TASK REQUIREMENTS —
1. Extract from the mailing-list post on the Vector API "SelectiveStore" proposal the passage starting at "Be careful with" and ending at "subset of lanes.", copied word for word.
2. Extend the mailing-list post on the Vector API "SelectiveStore" proposal, picking up right after its last sentence.

[vectorIntrinsics+mask] RFR: 8273057: [vector] New VectorAPI "SelectiveStore"

Thu Sep 2 18:33:14 UTC 2021

On Sep 2, 2021, at 9:50 AM, Paul Sandoz <paul.sandoz at oracle.com> wrote:
> 
> Hi Joshua,
> 
> I think we still have some exploring to do on the design, and for others to comment esp. with regards to C2 capabilities.
> 
> 
> Here is another design alternative between the spectrum of a partitioning/compressing a shuffle from mask [*] and a compress method:
> 
>  VectorMask<Integer> mask = ...;
>  IntVector bv = av.rearrange(VectorOperator.COMPRESS, mask);
>  VectorMask<Integer> prefixMask = prefix(mask.trueCount());
>  bv.intoArray(array, offset, prefixMask);
>  offset += mask.trueCount();
> 
> We introduce a new kind of operator, Rearrange, and constants, such as VectorOperator.COMPRESS that specifies behavior of the non-mask and mask accepting rearrange methods. COMPRESS specifies that:
> 
> 1) the non-mask rearrange is an identity operation; and
> 2) the mask accepting rearrange describes mask-based cross-lane movement:

Be careful with adding bulk operations to VectorOperations.
Those are supposed to be only lanewise (scalar).  It’s not
clear to me what COMPRESS could mean, as a lanewise
operation.

One very interesting potential interaction between lanewise
ops and masked operations is reduction of a subset of lanes.
This feels a little like compress, although the lateral data
motion is absent.  I’m thinking that generalized shuffle,
lateral compression/expansion, and segmented scan/reduce
may be the interesting primitives here.

DATA BLOCK —
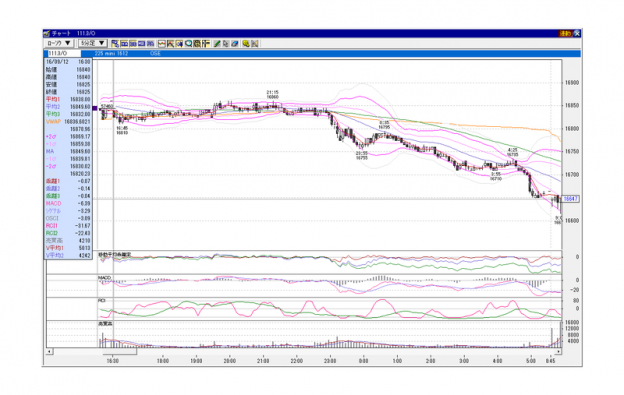Click the calculator-style settings icon

pyautogui.click(x=197, y=43)
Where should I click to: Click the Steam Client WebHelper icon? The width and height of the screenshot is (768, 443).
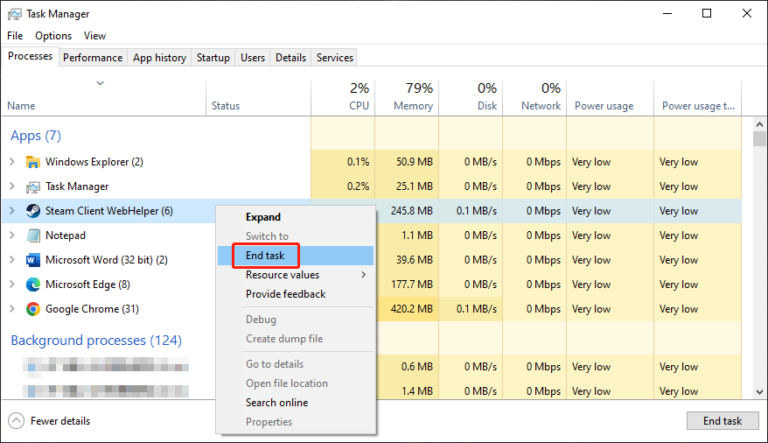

ANSWERS PROVIDED —
1.
Be careful with adding bulk operations to VectorOperations.
Those are supposed to be only lanewise (scalar).  It’s not
clear to me what COMPRESS could mean, as a lanewise
operation.

One very interesting potential interaction between lanewise
ops and masked operations is reduction of a subset of lanes.

2.
The FIRST_NONZERO operation is the closest thing we have
to lateral motion today:  The idea is that non-zero lane values
propagate from higher to lower positions, skipping over zero
lane values.  We might try to get from FIRST_NONZERO to
compress by defining an enhanced segmented reduction
operation which takes into a account masking (to define
segments that are to be individually reduced), and then
take additional wins from using other VOs such as MAX,
ADD, etc.  I’m throwing this out as brainstorming; what
I get from this line of thought is that segmented scans
naturally deliver results in expanded form, while
segmented reductions have two natural forms of
output, expanded and compressed.  So we need a
compress primitive, and/or an expand/compress
mode bit for segmented reduction.

(Matters of terminology:  scan(op) produces the
vector of partial results that would be obtained
if a reduction(op) operation proceeded linearly
from lane 0 to lane VLENGTH-1, recording
an intermediate result in each lane, often
before lane value is accumulated.  The scan
can take a carry-in and carry-out lane value
to allow multiple vectors to compose.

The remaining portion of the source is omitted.